- Problem statement
Every line of the listing that follows must be written out unchanged.

- Extracted material
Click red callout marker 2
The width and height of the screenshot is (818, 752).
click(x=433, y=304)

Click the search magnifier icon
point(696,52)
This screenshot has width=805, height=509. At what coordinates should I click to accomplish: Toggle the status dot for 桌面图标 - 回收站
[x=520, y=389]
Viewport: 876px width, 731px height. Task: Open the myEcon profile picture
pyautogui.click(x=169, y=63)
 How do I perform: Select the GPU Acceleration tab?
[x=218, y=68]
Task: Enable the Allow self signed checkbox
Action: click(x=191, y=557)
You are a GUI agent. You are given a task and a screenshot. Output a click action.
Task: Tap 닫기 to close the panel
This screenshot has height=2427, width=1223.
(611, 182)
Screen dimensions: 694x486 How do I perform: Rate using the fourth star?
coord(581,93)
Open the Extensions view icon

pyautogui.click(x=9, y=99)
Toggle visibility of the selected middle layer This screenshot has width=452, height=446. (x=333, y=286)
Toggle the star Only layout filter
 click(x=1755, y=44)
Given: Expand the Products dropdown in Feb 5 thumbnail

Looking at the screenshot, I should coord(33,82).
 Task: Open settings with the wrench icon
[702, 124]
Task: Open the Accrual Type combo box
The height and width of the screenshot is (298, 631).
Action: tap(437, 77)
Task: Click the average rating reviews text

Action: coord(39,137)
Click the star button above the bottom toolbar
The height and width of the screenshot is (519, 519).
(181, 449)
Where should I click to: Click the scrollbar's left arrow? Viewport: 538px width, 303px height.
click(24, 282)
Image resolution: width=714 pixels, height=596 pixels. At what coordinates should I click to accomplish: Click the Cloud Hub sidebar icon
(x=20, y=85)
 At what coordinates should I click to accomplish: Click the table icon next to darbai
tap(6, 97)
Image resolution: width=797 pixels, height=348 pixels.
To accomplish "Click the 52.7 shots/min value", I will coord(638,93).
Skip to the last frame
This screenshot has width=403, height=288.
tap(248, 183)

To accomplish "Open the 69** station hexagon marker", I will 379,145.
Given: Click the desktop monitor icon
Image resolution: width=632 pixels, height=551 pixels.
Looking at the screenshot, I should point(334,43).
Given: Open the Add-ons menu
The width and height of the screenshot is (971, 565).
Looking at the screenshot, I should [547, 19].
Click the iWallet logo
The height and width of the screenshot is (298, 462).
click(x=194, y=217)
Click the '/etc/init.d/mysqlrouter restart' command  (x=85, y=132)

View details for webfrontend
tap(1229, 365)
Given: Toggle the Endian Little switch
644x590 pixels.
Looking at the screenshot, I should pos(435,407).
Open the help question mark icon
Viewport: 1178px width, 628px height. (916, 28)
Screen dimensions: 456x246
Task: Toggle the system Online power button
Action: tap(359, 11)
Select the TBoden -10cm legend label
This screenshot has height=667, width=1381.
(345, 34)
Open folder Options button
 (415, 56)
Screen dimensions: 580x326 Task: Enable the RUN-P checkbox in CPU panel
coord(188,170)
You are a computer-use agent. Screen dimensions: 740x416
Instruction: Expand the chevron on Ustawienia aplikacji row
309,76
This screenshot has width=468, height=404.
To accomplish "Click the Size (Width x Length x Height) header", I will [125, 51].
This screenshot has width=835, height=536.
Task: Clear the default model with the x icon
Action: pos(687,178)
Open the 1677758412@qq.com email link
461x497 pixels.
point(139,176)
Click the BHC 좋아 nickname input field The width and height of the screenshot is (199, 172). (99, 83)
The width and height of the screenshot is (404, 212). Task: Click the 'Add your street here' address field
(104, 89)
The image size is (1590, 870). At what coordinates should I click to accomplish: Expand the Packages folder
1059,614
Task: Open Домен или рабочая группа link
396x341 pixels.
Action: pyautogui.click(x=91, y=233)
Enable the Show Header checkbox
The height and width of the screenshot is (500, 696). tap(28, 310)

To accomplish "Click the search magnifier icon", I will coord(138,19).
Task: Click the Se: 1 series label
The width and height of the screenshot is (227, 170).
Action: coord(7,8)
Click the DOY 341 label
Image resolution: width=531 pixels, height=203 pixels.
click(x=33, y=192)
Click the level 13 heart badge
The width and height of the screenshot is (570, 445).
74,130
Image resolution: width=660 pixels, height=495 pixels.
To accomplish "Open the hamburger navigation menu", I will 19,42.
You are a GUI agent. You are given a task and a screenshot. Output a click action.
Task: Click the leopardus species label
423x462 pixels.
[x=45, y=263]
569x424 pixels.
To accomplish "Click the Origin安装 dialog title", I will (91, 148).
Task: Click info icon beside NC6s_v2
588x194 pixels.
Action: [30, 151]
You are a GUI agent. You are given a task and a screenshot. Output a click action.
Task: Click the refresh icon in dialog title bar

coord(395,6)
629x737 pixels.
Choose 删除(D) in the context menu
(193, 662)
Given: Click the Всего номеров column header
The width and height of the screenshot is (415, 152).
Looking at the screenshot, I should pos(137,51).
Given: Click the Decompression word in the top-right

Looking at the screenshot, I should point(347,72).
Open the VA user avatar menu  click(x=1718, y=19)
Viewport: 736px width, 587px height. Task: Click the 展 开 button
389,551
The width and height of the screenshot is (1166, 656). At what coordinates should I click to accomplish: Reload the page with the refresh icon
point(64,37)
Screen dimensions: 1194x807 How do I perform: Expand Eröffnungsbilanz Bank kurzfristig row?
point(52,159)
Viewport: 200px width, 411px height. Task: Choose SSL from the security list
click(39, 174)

- Result for this task
Click red callout marker 2
The width and height of the screenshot is (818, 752).
click(x=433, y=304)

Click the search magnifier icon
point(696,52)
This screenshot has width=805, height=509. At what coordinates should I click to accomplish: Toggle the status dot for 桌面图标 - 回收站
[x=520, y=389]
Viewport: 876px width, 731px height. Task: Open the myEcon profile picture
pyautogui.click(x=169, y=63)
 How do I perform: Select the GPU Acceleration tab?
[x=218, y=68]
Task: Enable the Allow self signed checkbox
Action: click(x=191, y=557)
You are a GUI agent. You are given a task and a screenshot. Output a click action.
Task: Tap 닫기 to close the panel
This screenshot has height=2427, width=1223.
(611, 182)
Screen dimensions: 694x486 How do I perform: Rate using the fourth star?
coord(581,93)
Open the Extensions view icon

pyautogui.click(x=9, y=99)
Toggle visibility of the selected middle layer This screenshot has width=452, height=446. (x=333, y=286)
Toggle the star Only layout filter
 click(x=1755, y=44)
Given: Expand the Products dropdown in Feb 5 thumbnail

Looking at the screenshot, I should coord(33,82).
 Task: Open settings with the wrench icon
[702, 124]
Task: Open the Accrual Type combo box
The height and width of the screenshot is (298, 631).
Action: tap(437, 77)
Task: Click the average rating reviews text

Action: coord(39,137)
Click the star button above the bottom toolbar
The height and width of the screenshot is (519, 519).
(181, 449)
Where should I click to: Click the scrollbar's left arrow? Viewport: 538px width, 303px height.
click(24, 282)
Image resolution: width=714 pixels, height=596 pixels. At what coordinates should I click to accomplish: Click the Cloud Hub sidebar icon
(x=20, y=85)
 At what coordinates should I click to accomplish: Click the table icon next to darbai
tap(6, 97)
Image resolution: width=797 pixels, height=348 pixels.
To accomplish "Click the 52.7 shots/min value", I will coord(638,93).
Skip to the last frame
This screenshot has width=403, height=288.
tap(248, 183)

To accomplish "Open the 69** station hexagon marker", I will 379,145.
Given: Click the desktop monitor icon
Image resolution: width=632 pixels, height=551 pixels.
Looking at the screenshot, I should point(334,43).
Given: Open the Add-ons menu
The width and height of the screenshot is (971, 565).
Looking at the screenshot, I should [547, 19].
Click the iWallet logo
The height and width of the screenshot is (298, 462).
click(x=194, y=217)
Click the '/etc/init.d/mysqlrouter restart' command  (x=85, y=132)

View details for webfrontend
tap(1229, 365)
Given: Toggle the Endian Little switch
644x590 pixels.
Looking at the screenshot, I should pos(435,407).
Open the help question mark icon
Viewport: 1178px width, 628px height. (916, 28)
Screen dimensions: 456x246
Task: Toggle the system Online power button
Action: tap(359, 11)
Select the TBoden -10cm legend label
This screenshot has height=667, width=1381.
(345, 34)
Open folder Options button
 (415, 56)
Screen dimensions: 580x326 Task: Enable the RUN-P checkbox in CPU panel
coord(188,170)
You are a computer-use agent. Screen dimensions: 740x416
Instruction: Expand the chevron on Ustawienia aplikacji row
309,76
This screenshot has width=468, height=404.
To accomplish "Click the Size (Width x Length x Height) header", I will [125, 51].
This screenshot has width=835, height=536.
Task: Clear the default model with the x icon
Action: pos(687,178)
Open the 1677758412@qq.com email link
461x497 pixels.
point(139,176)
Click the BHC 좋아 nickname input field The width and height of the screenshot is (199, 172). (99, 83)
The width and height of the screenshot is (404, 212). Task: Click the 'Add your street here' address field
(104, 89)
The image size is (1590, 870). At what coordinates should I click to accomplish: Expand the Packages folder
1059,614
Task: Open Домен или рабочая группа link
396x341 pixels.
Action: pyautogui.click(x=91, y=233)
Enable the Show Header checkbox
The height and width of the screenshot is (500, 696). tap(28, 310)

To accomplish "Click the search magnifier icon", I will coord(138,19).
Task: Click the Se: 1 series label
The width and height of the screenshot is (227, 170).
Action: coord(7,8)
Click the DOY 341 label
Image resolution: width=531 pixels, height=203 pixels.
click(x=33, y=192)
Click the level 13 heart badge
The width and height of the screenshot is (570, 445).
74,130
Image resolution: width=660 pixels, height=495 pixels.
To accomplish "Open the hamburger navigation menu", I will 19,42.
You are a GUI agent. You are given a task and a screenshot. Output a click action.
Task: Click the leopardus species label
423x462 pixels.
[x=45, y=263]
569x424 pixels.
To accomplish "Click the Origin安装 dialog title", I will (91, 148).
Task: Click info icon beside NC6s_v2
588x194 pixels.
Action: [30, 151]
You are a GUI agent. You are given a task and a screenshot. Output a click action.
Task: Click the refresh icon in dialog title bar

coord(395,6)
629x737 pixels.
Choose 删除(D) in the context menu
(193, 662)
Given: Click the Всего номеров column header
The width and height of the screenshot is (415, 152).
Looking at the screenshot, I should pos(137,51).
Given: Click the Decompression word in the top-right

Looking at the screenshot, I should point(347,72).
Open the VA user avatar menu  click(x=1718, y=19)
Viewport: 736px width, 587px height. Task: Click the 展 开 button
389,551
The width and height of the screenshot is (1166, 656). At what coordinates should I click to accomplish: Reload the page with the refresh icon
point(64,37)
Screen dimensions: 1194x807 How do I perform: Expand Eröffnungsbilanz Bank kurzfristig row?
point(52,159)
Viewport: 200px width, 411px height. Task: Choose SSL from the security list
click(39, 174)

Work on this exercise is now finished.